> _SOURCE EXTRACT_
-------------------------
Is it possible to select huge list from db by list of composite primary keys

Question

I have 2 databases. From my DB I'am taking List items (im getting this by Date, it can be up to 300 000 elements)

public class Item
{
    public string A { get; set; }
    public string B { get; set; }
    public string C { get; set; }
    public DateTime Date { get; set; }
}

In other database (I don't control that DB, I can olny read from it, and i can't change anything in this DB) I need to select List

public class OtherDbItem
{
    public string X { get; set; }
    public string Y { get; set; }
    public string Z { get; set; }
    public string FewOtherProperties { get; set; }
}

Where X, Y, Z are primary key, I need to select all otherDbItems where Item.A = OtherDbItem.X and Item.B = OtherDbItem.Y and Item.C = OtherDbItem.Z (than map OtherDbItems to my model and save in my database).

I am using 2 different EF Core DbContext for connecting with databases.

I tryed:

        var otherDbItems = new List<OtherDbItem>();

        foreach (var item in Items)
        {
            var otherDbItem = await this.context.OtherDbItems.FindAsync(item.A, item.B, item.C);

            if (otherDbItem != null)
            {
                otherDbItems.Add(otherDbItem);
            }
        }

        return otherDbItems;

But this can be 300 000 Items, so it's 300 000 requests to database, obviusly it's not optimal, and not acceptable.

I tryed also:

        var ids = items.Select(item => item.A + item.B + item.C).ToList();
        var otherDbItems = await this.context.OtherDbItems.Where(otherDbItem => ids.Contains(otherDbItem.X + otherDbItem.Y + otherDbItem.Z)).ToListAsync();

But this result in huge sql query, it's slow, and cause ConnectionTimeOut.

Is it possible to get OtherDbItems fast and relaiable? And do I have to get this item's in parts? For example .take(1000).skip(0) items at 1 call? If yes how big should this parts be?

It would make a great difference if you can add a computed, persisted, indexed field for the concatenated keys, and then use a chunked `Contains` method, like [this one](https://stackoverflow.com/a/24542812/861716). — Gert Arnold, Jun 14 '21 at 18:07
Why do you think item.A + item.B + item.C is unique? '1'+'55'+'9' = '15'+'5'+'9' = '1'+'5'+'59' = '1559' — Antonín Lejsek, Jun 14 '21 at 23:30
On a different thought - what if you pull the data from other db and insert into a new Flat table (without any indexes) using Bulk insert in main DB and then run the query using using the new flat table and required table directly by EF core (or you can use SQL too). You can use the `Join` directly on both tables. — user1672994, Jun 15 '21 at 08:17
@LawrenceJohnson where exactly am I speaking about integers? — Antonín Lejsek, Jun 15 '21 at 09:07
@AntonínLejsek They are unique, it's real life example, but i changed names and omit validation rules for clarification (unique is not a problem in my case, so I didn't mention it). — garret, Jun 15 '21 at 09:24
@AntonínLejsek wrapping integers in quotes to make them a string would be a poor assumption as to why someone would use strings for keys. — Lawrence Johnson, Jun 15 '21 at 16:17

Lawrence Johnson · Answer 1 · 2021-06-14T18:07:27.397

I can't say for sure that this is the best approach because I'm not an EF expert, but I had a similar scenario recently where I was dealing with a sync that came from an external JSON export to an EF Core database. Part of that operation was validating that existing EF Core entries that would grow based on the imported data were still valid if the export changed, suffice to say as the database grew towards a million or so records that had to be validated, we encountered timeout and expensive query issues.
-------------------------
> _COLLECTED MATERIAL_
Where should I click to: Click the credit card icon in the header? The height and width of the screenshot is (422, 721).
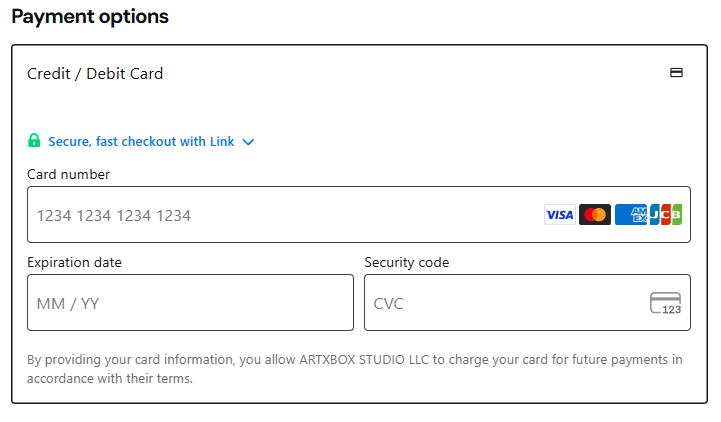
-------------------------
> _WRITTEN EXERCISE A_
Repeat the composite-key thread from "public class OtherDbItem" to "in my database).".
> _WRITTEN EXERCISE B_
In the composite-key thread, what did the asker's second attempt, the one using `Contains` on the concatenated keys, cause?
> _WRITTEN EXERCISE C_
Pick up the composite-key thread after its final sentence and keep writing.

> _FINAL RESULT A_
public class OtherDbItem
{
    public string X { get; set; }
    public string Y { get; set; }
    public string Z { get; set; }
    public string FewOtherProperties { get; set; }
}

Where X, Y, Z are primary key, I need to select all otherDbItems where Item.A = OtherDbItem.X and Item.B = OtherDbItem.Y and Item.C = OtherDbItem.Z (than map OtherDbItems to my model and save in my database).

> _FINAL RESULT B_
It produced a huge SQL query that was slow and caused ConnectionTimeOut.

> _FINAL RESULT C_
The approach we ended with that actually ended up improving the speed of even our original process was to batch the operations. The one thing we did different than just the take()skip() approach was we actually batched on the input side. In essence, we took a collection of 1000 ids at a time and used that for the query before moving onto the next. So with your code/data that might look something like this:

int chunkIndex = 0;
int batch = 1000;
var ids = items.Select(item => item.A + item.B + item.C).ToList();
while (chunkIndex < ids.Count)
{
    var chunkIDs = ids.GetRange(chunkIndex,
        chunkIndex + batch >= ids.Count ? ids.Count - chunkIndex : batch);

    var otherDbItems = await this.context.OtherDbItems.Where(otherDbItem => chunkIDs.Contains(otherDbItem.X + otherDbItem.Y + otherDbItem.Z)).ToListAsync();

    chunkIndex += batch;
}

So I think this makes your query less expensive since it isn't having to run the entire thing and then limiting the result, but where your situation is slightly different is that your source is also a database whereas ours was JSON content. You could probably further optimize this by using the take() approach on your query of of ids in the Items source table. The syntax on this might not be 100% right, but perhaps this gives the idea:

int chunkIndex = 0;
int batch = 1000;
// Update dbItemsContext.Items to your source context and table
int totalRecords = dbItemsContext.Items.Count();
while (chunkIndex < totalRecords)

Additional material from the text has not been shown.